こどもの頃、外食はいつだって特別なものだった。
帰省したときに連れて行ってもらった地元の洋食屋さんのコーンポタージュ。祖母の仕事が終わるのを待つ間、祖母の職場の小さなビジネスホテルのロビーで飲んだオレンジジュース。今はすっかり変わってしまった「虹のまち」で食べたお寿司。
小さい頃から食べることが大好きだった自分にとって、年に数回あるかないかだった外食は特別でその記憶はとりわけ鮮烈だ。
娘も食べることは好きだけれど、外食より家が落ち着くといってあまり外食したがらない。ただ、私は家のごはんも好きだけれどやっぱり作りたくない時もある。いろんな味も知りたい。いや、もっとシンプルに、誰かが作ってくれたおいしいものが食べたい。
こどもだったら外食なんていつでもうれしいものなんじゃないの?と昔の自分の記憶を根拠にしていた自分には予想もしなかった状況。しかも今は外食自体がなかなかに難しい。
そんな中で娘も納得のおいしくて落ち着くお店、それが桃谷の「グリルポッケ」さんです。
家族のお祝いや節目で伺う店が洋食屋さんだったらいいな、と思っていました。ポッケさんは60年ほど続く街の洋食屋さん。きっとそういうふうに訪れる家族もたくさんいるだろうな、というあたたかみのあるお店です。
今回は妹と姪も一緒で計5人ということで、奥の座敷にご案内いただきました。このお座敷席がまた特別感があって好き。
私がまず最初にお願いするのがトップの黒毛和牛のレアステーキたたき、1,000円。すごく柔らかくて程よく脂がのっていて甘いお肉に薬味をのせていただくのが最高においしい。1人で1皿食べてしまいそうになる。
フォアグラの鉄板焼きはきのこ添えのバルサミコソース。お値段は1,800円程度。とろっと濃厚なフォアグラに焼いた香ばしさ、バルサミコの甘酸っぱさがたまりません。
鉄板焼きのメニューから2品ぐらいお願いしてワインと楽しむのが私の至福。鉄板焼き、大好き。
紅ずわい蟹のクリームコロッケ。900円だったかと。メニューの写真を撮り忘れてしまいお値段はうろ覚えの記憶です。
ここのベシャメルソースが大好き。やさしさを煮込みました、というようなクリーミーソース。蟹の香りはそれほど強くないけれど、塩味薄めのコロッケだからちょうどいい塩梅になっています。食が細くてあまり食べない姪っ子がひとりで1個完食していたぐらい。妹もこのベシャメルを絶賛していました。
写真にないけれどマカロニと海老のグラタンのSサイズも食べました。グラタンはSとMがあって、サイズが選べるのがうれしい。

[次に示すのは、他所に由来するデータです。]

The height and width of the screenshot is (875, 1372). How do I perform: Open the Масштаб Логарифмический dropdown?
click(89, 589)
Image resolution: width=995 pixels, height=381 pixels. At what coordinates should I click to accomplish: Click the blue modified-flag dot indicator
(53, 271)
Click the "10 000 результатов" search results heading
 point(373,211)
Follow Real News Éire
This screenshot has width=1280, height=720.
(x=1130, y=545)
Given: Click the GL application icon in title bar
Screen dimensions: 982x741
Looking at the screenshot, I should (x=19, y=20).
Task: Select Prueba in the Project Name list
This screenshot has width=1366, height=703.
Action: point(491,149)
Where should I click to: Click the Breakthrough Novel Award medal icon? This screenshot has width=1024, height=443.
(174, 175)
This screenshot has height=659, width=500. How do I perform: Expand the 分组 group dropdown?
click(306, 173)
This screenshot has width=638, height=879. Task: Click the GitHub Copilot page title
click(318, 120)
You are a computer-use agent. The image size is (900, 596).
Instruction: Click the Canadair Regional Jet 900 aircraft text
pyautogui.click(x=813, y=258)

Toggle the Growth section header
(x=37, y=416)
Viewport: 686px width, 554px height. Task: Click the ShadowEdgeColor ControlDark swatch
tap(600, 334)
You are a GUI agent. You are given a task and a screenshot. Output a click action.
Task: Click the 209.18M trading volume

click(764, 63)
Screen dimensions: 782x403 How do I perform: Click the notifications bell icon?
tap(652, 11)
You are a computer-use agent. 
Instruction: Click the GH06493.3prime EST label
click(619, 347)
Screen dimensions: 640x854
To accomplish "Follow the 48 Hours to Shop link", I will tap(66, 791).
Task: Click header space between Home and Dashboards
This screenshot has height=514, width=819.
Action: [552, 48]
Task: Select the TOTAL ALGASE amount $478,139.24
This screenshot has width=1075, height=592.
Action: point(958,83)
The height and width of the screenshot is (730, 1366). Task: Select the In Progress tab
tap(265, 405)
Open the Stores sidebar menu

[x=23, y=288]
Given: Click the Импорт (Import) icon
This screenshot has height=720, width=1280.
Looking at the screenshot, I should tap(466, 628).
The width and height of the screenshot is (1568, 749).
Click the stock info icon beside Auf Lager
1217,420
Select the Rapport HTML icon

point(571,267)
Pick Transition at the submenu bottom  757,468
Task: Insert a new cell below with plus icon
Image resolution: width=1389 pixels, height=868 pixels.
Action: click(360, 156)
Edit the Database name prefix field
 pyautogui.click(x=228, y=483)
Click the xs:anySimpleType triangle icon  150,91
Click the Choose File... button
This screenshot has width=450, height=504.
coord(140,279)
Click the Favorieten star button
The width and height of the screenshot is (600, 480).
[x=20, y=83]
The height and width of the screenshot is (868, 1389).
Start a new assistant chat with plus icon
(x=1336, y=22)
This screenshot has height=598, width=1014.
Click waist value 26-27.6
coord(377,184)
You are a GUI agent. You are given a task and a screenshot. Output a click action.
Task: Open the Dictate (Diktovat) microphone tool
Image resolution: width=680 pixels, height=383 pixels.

季節の野菜のピクルス。ポッケさんのピクルスは酸味がはっきりしたタイプなので酸っぱいものが苦手な人には少し食べづらいかもしれませんが(そもそも酸味苦手な人はピクルス頼まないか)、私は好きなのでいつも頼んでいる気がする。
さつまいものピクルスって初めて食べたけれど、おいもの甘みと酸っぱさが意外と合ってびっくり。
夫と妹が食べていたハンバーグセット、2,000円。
スープ、ハンバーグ、クリームコロッケ、フライ、ポークカツ、ハムサラダ、ライス、デザート、食後の飲み物がついてこのお値段、めちゃくちゃお得すぎやしませんか。写真では伝わりにくいのですが、このお皿、結構な大きさなのでボリュームたっぷりです。
これを食べたあと、夫がどうしても食べたかったビーフカツサンドをお願いして、残った分はテイクアウトにしてもらっていました。翌朝に食べても十分においしいビーフカツサンドでした。
そして娘が大好きなお料理がこのビーフシチュー、2,000円。
ドミグラスが苦みのある奥行深い味わいで、私も大好き。そんな大人味のビーフシチューなのに、娘ペロリと完食です…ぜいたくだなあ。でもあんな味わいのシチューは家では絶対に作れないからそれを選んで食べてくれてうれしいです。
こどもたちはデザートにマンゴープリン、私はワインもたくさんいただいて(ポッケさんにはワインのラインナップも豊富、どれもおいしいです)おいしくて楽しい夜でした。これからも通い続けたいお店です。